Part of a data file
** BEGIN **
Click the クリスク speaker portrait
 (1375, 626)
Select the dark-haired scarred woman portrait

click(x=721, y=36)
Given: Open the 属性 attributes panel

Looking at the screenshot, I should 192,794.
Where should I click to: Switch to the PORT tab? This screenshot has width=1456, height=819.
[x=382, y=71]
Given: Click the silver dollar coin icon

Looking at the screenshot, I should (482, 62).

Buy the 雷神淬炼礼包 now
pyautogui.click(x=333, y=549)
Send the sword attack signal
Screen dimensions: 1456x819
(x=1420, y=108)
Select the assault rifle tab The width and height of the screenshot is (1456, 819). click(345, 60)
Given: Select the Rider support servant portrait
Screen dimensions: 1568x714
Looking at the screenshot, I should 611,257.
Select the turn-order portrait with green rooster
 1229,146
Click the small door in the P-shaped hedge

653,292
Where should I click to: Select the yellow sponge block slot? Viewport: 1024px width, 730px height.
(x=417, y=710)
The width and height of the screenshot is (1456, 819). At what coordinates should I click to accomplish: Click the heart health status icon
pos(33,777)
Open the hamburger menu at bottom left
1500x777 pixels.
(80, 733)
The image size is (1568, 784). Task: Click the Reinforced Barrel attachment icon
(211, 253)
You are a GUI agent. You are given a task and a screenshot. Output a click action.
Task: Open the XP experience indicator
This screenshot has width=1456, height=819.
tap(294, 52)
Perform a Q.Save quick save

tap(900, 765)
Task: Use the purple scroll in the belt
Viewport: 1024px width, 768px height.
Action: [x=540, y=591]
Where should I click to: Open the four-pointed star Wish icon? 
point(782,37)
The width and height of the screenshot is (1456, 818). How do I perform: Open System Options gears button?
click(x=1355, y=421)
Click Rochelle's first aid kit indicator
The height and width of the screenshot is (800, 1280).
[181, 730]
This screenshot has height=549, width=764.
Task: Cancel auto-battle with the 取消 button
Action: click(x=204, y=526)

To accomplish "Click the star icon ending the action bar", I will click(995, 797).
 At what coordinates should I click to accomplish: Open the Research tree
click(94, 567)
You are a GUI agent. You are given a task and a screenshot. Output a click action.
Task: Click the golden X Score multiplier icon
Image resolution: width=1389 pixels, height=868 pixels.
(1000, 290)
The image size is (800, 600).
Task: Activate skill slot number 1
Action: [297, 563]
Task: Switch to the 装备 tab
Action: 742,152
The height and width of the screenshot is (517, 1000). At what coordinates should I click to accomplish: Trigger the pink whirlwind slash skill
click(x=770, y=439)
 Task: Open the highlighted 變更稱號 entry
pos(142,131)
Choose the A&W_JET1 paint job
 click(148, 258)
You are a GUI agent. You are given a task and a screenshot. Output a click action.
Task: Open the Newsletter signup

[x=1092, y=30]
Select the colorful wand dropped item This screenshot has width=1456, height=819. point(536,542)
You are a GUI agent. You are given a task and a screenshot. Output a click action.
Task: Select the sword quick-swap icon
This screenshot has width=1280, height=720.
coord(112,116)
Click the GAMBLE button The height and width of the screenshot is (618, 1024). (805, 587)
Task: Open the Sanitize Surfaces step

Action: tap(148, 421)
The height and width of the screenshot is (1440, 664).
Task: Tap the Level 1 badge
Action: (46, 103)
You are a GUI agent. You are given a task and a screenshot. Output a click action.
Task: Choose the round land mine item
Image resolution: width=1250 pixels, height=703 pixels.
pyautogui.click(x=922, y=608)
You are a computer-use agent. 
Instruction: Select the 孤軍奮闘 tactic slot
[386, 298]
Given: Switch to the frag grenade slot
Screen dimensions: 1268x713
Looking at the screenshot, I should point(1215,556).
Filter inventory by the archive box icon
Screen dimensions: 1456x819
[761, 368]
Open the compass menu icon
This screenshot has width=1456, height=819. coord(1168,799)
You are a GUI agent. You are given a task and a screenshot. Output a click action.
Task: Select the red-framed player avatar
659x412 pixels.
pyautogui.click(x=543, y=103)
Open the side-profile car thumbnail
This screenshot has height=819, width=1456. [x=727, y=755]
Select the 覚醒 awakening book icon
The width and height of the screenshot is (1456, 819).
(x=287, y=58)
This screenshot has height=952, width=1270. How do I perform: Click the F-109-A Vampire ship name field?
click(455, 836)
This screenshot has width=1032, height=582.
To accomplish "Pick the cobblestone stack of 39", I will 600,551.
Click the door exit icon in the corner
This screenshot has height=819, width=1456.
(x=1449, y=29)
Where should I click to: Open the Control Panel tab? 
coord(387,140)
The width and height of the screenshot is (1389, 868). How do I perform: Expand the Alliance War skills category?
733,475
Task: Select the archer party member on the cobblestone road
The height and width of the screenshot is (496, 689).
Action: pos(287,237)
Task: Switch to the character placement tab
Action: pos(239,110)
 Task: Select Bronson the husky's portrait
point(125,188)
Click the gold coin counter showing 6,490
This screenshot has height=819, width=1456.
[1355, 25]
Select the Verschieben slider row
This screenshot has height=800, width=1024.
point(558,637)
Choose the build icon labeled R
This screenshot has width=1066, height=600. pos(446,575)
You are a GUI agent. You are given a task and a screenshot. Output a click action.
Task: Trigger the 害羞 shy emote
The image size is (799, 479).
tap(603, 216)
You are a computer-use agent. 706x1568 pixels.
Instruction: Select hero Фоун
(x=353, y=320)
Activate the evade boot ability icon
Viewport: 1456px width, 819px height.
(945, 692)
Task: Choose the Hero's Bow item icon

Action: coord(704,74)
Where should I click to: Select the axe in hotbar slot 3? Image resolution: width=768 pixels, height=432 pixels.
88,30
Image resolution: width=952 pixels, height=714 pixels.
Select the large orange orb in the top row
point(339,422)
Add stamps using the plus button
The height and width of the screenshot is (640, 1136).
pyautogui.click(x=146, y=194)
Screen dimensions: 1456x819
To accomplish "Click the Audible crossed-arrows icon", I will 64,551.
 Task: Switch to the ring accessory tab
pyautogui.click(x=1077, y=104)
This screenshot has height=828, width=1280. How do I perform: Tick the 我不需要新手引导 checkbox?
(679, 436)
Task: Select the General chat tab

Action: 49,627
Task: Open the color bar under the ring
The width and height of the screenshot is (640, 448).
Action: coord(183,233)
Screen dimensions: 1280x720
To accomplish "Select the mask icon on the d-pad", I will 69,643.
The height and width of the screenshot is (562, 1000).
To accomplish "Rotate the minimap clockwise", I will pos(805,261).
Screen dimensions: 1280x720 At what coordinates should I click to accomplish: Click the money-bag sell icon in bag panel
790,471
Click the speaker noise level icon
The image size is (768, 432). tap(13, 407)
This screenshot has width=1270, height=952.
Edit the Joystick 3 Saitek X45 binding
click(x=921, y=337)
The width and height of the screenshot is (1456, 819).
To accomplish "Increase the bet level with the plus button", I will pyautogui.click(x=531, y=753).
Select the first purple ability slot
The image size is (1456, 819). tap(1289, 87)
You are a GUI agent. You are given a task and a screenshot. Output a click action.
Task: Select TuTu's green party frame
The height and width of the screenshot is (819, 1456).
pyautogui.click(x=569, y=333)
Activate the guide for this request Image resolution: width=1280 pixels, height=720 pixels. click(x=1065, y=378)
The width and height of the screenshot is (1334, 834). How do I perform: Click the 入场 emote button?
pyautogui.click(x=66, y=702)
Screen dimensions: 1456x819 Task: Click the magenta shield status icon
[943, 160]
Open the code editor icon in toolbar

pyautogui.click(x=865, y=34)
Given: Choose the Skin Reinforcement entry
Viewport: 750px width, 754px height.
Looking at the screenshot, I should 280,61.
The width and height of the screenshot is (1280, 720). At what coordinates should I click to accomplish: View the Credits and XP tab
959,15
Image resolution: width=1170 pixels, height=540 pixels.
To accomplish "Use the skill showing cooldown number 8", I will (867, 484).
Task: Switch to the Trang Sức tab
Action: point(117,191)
** END **
> [GIVEN REQUEST]
Locate every line in the listing above that contains the word "door" and copy each of those lines in full. Matching is case-sensitive.

> [THE REPLY]
Click the small door in the P-shaped hedge
Click the door exit icon in the corner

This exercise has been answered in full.